Where a line in the entries below contains the word "Task", it counts; give the total by itself.

(Stored data entries)
+++

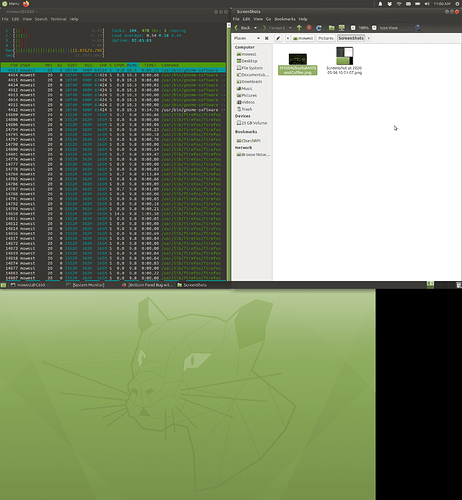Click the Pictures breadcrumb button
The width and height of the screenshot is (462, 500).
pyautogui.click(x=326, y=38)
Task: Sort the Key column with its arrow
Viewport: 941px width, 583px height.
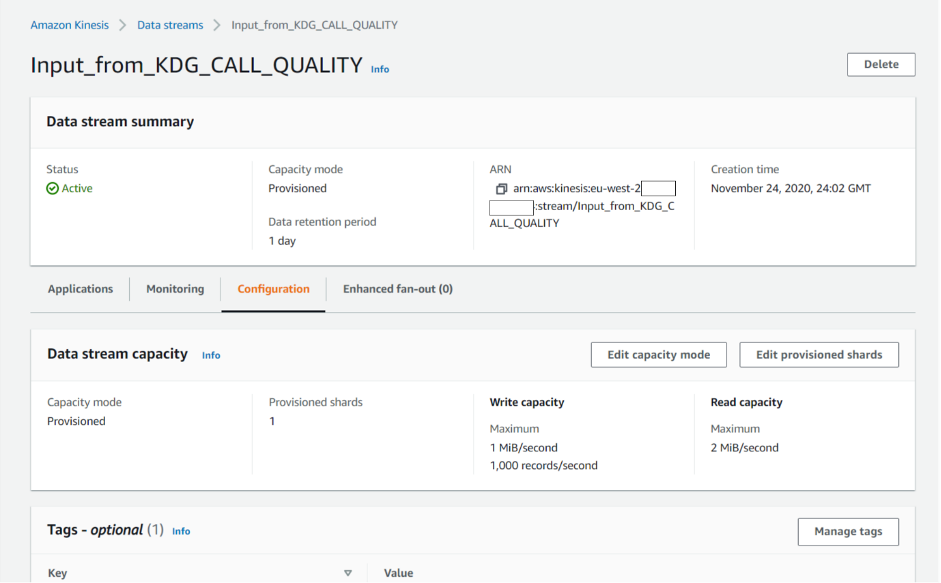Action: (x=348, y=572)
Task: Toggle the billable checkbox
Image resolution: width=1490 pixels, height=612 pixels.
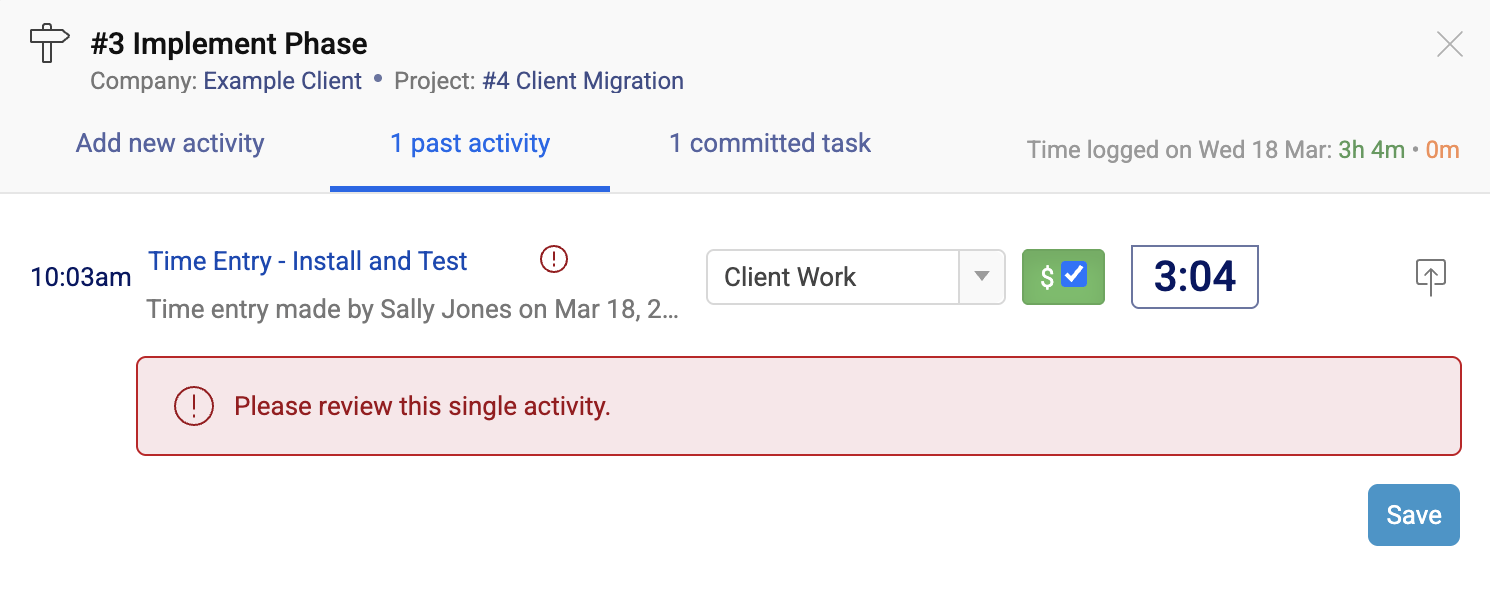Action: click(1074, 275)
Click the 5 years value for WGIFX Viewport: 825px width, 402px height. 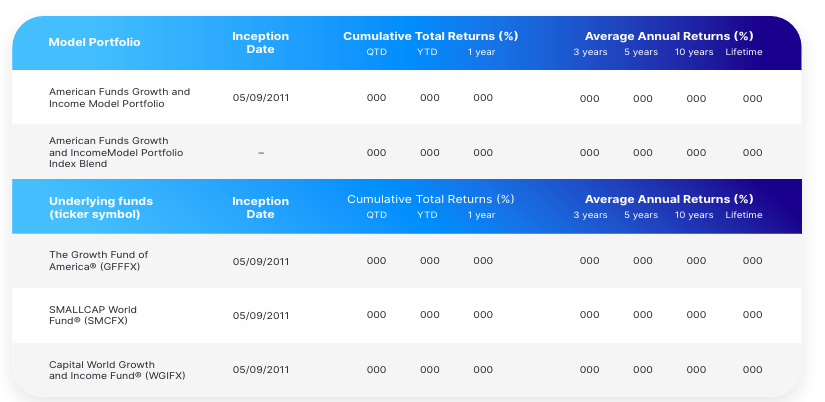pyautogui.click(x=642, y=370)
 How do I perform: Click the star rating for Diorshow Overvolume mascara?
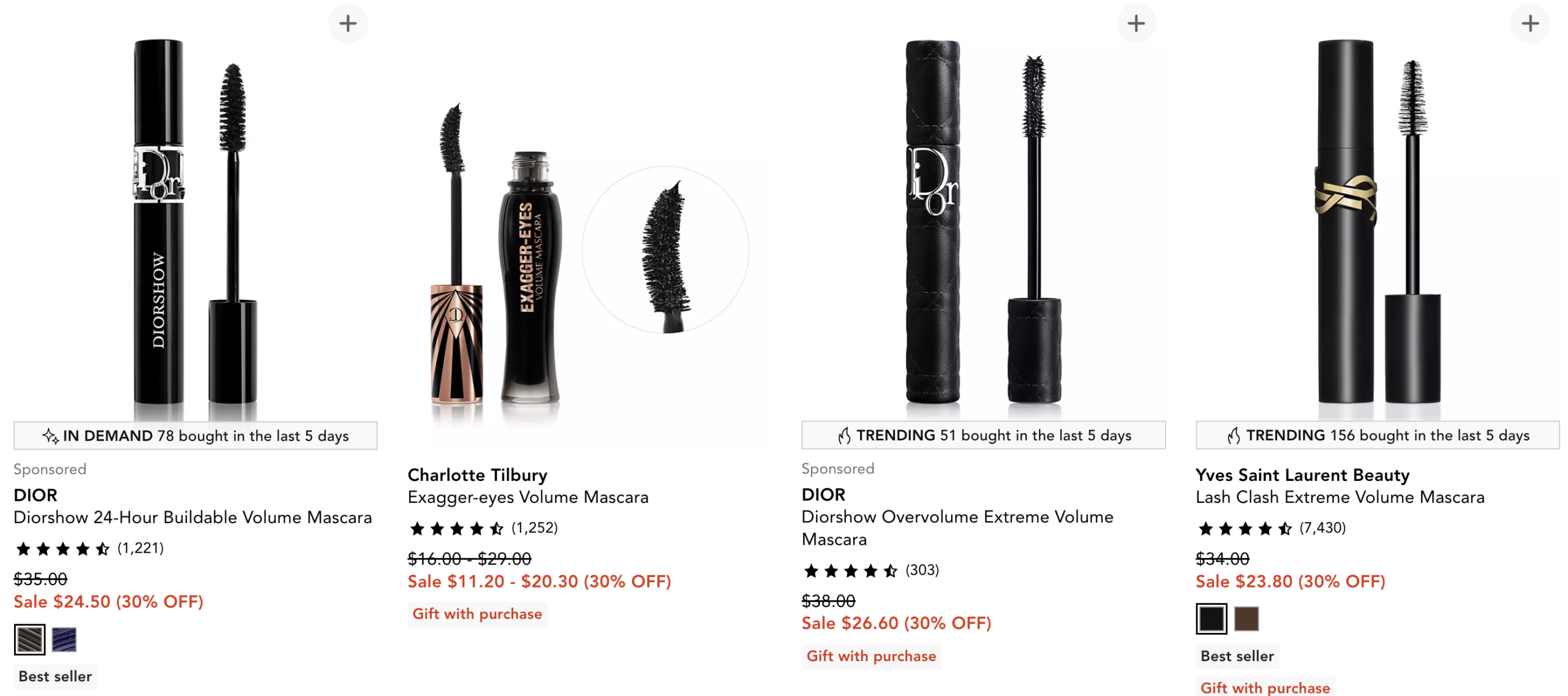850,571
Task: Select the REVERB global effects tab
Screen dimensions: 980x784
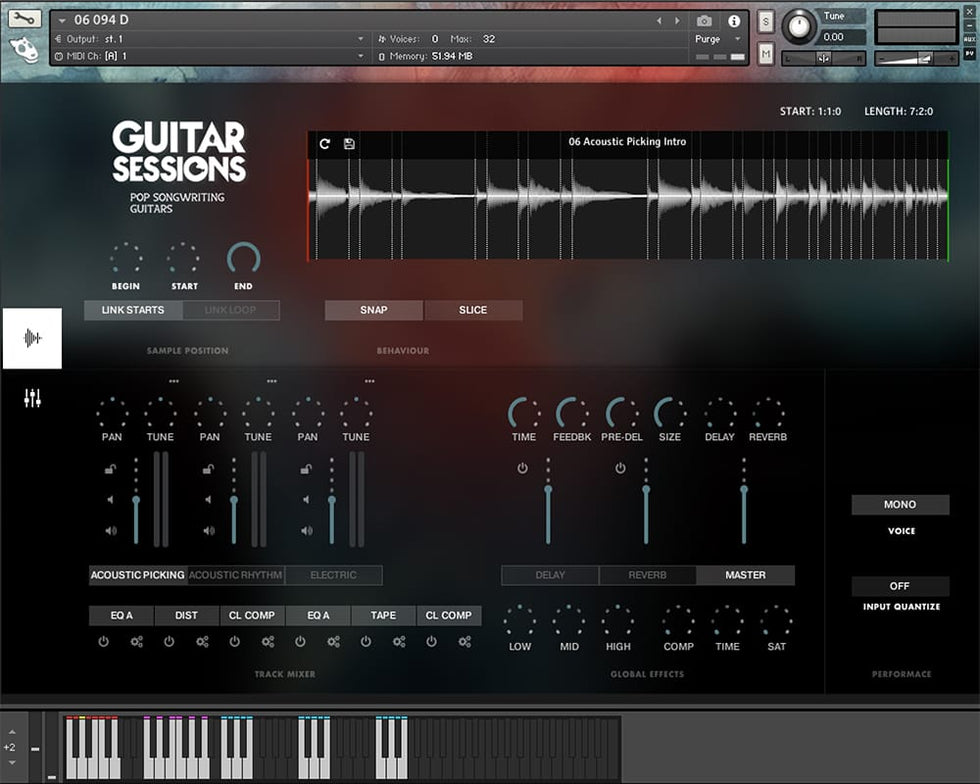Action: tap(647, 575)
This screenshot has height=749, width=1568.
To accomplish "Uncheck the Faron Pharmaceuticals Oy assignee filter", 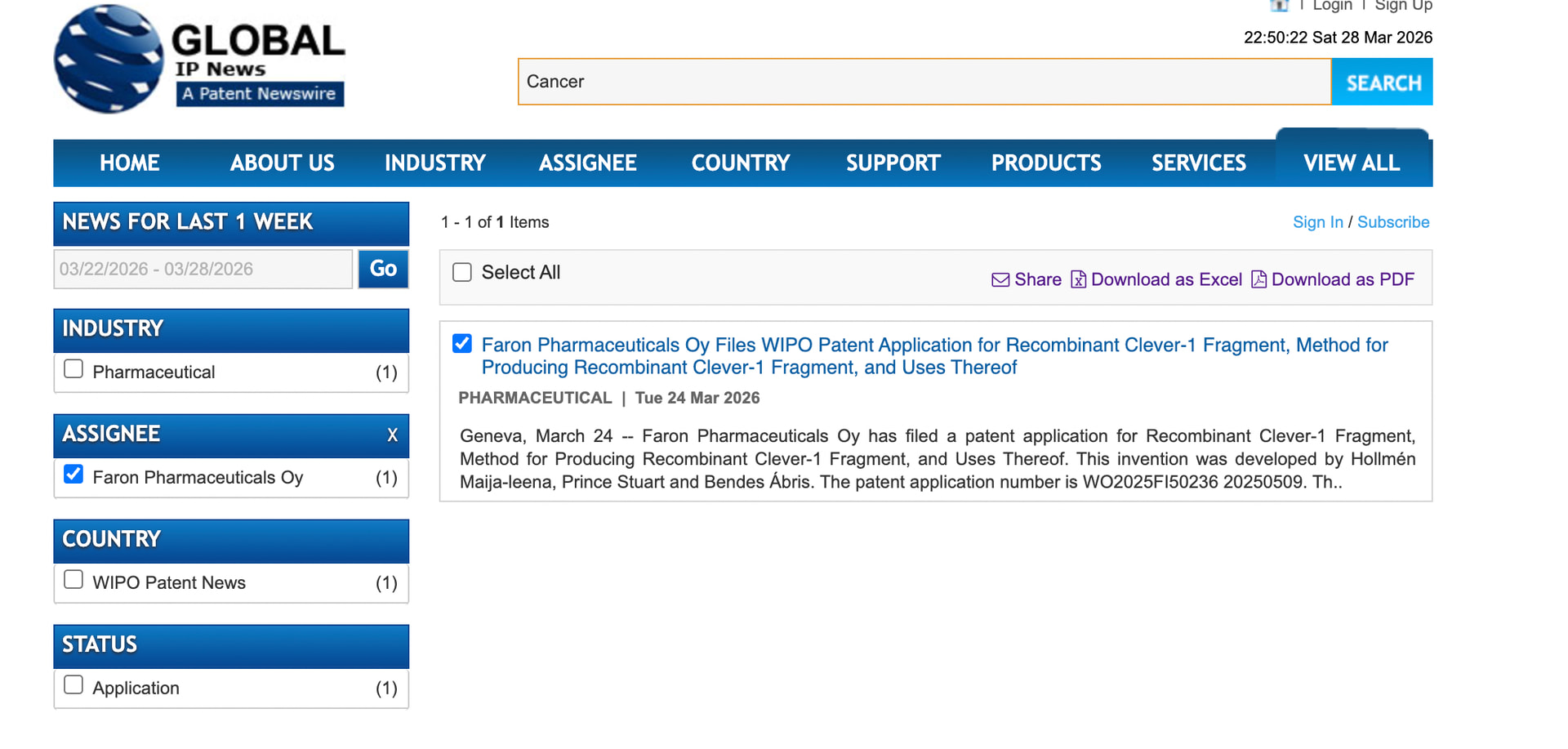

+++

▶ [EXPECTED ANSWER]
3